Tasmania remained unchanged at 57 percent, indicating that lamb supply there has stabilised after earlier increases. Victoria recorded a modest lift from 41 percent to 46 percent. Although this represents an increase in throughput, Victorian lamb yardings remain well below the levels typically seen during the peak of the spring run, confirming that the main seasonal flush has already passed and the market is now operating with more limited supply.
Western Australia stands out as the strongest lamb supply region at present, with the yarding index sitting at 77 percent compared with 67 percent earlier in the period. This suggests that lamb availability remains relatively strong in the west compared with conditions across the eastern states.
The shift in supply conditions over the past month aligns closely with the price movements recorded in the national indicators. Lamb prices have strengthened across most categories during the past four weeks, reflecting the tightening in yardings evident in several of the key producing states.
The trade lamb indicator has risen to around 1,168 cents per kilogram carcase weight, gaining roughly 67 cents over the past month. Restocker lambs have shown the strongest price improvement, lifting by more than 46 cents over the same period to sit above 1,174 cents per kilogram. The scale of this movement suggests that producer demand for replacement lambs has been particularly active.
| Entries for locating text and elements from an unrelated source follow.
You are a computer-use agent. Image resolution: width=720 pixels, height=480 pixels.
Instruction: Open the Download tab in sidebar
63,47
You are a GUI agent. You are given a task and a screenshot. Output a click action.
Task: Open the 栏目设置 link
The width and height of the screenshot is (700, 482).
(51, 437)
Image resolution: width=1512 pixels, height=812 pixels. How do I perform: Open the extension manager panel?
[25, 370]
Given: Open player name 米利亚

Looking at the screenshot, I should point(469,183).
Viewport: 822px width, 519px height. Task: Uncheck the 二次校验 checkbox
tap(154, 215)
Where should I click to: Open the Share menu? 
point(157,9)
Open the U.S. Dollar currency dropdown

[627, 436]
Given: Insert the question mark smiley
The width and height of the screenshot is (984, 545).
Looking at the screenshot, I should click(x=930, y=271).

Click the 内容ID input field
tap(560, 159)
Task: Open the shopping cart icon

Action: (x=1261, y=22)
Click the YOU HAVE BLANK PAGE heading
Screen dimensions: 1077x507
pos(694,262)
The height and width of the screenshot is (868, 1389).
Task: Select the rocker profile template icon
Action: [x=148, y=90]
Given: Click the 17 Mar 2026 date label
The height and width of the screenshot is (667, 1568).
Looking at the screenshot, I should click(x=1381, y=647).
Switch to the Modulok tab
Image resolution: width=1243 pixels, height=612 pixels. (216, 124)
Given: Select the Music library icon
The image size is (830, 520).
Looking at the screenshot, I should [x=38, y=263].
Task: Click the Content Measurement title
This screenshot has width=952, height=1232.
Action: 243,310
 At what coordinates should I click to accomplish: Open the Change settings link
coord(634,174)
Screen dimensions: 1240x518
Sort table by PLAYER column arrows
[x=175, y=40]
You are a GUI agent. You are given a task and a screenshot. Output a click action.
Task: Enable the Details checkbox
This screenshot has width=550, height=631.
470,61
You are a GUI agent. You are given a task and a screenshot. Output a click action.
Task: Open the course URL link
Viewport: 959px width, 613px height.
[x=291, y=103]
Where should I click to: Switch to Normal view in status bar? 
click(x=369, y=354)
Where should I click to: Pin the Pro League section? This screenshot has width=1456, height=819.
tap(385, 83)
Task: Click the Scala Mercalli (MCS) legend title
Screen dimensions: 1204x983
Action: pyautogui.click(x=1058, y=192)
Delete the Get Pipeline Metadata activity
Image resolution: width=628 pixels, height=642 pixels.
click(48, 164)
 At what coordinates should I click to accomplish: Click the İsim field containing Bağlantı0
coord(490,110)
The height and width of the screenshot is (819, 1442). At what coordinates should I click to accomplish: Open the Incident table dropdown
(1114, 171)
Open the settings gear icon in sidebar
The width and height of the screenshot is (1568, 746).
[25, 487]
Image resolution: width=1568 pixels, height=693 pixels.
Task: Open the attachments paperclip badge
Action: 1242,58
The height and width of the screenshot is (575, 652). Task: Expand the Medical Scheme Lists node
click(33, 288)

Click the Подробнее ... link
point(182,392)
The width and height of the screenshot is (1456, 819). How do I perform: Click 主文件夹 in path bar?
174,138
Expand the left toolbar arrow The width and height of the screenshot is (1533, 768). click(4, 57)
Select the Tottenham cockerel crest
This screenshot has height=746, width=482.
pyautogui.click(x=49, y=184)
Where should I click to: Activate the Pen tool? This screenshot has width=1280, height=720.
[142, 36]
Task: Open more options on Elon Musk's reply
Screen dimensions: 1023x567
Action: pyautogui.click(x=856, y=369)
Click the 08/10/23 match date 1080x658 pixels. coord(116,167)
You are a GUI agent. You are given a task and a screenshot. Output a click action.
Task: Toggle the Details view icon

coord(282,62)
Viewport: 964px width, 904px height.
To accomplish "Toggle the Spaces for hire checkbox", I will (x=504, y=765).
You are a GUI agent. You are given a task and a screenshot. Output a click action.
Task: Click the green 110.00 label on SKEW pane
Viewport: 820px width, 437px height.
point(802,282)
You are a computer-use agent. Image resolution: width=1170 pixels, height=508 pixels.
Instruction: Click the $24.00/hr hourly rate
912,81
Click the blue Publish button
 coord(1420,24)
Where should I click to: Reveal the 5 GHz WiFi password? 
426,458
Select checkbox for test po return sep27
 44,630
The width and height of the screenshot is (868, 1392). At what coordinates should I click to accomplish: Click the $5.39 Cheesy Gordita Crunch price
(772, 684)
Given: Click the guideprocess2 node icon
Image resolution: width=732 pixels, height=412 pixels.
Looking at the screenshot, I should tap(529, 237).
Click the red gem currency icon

Heavy lamb prices have also strengthened, rising by close to 36 cents over the past four weeks to sit just above 1,111 cents per kilogram. These values reflect a market where the tightening yardings in several states have clearly increased competition for stock among processors.
Mutton prices have also firmed over the past four weeks. The national indicator is now sitting at roughly 804 cents per kilogram carcase weight, an increase of around 37 cents compared with a month ago. This rise is consistent with the relatively constrained sheep supply evident in several of the eastern states, particularly Victoria and South Australia.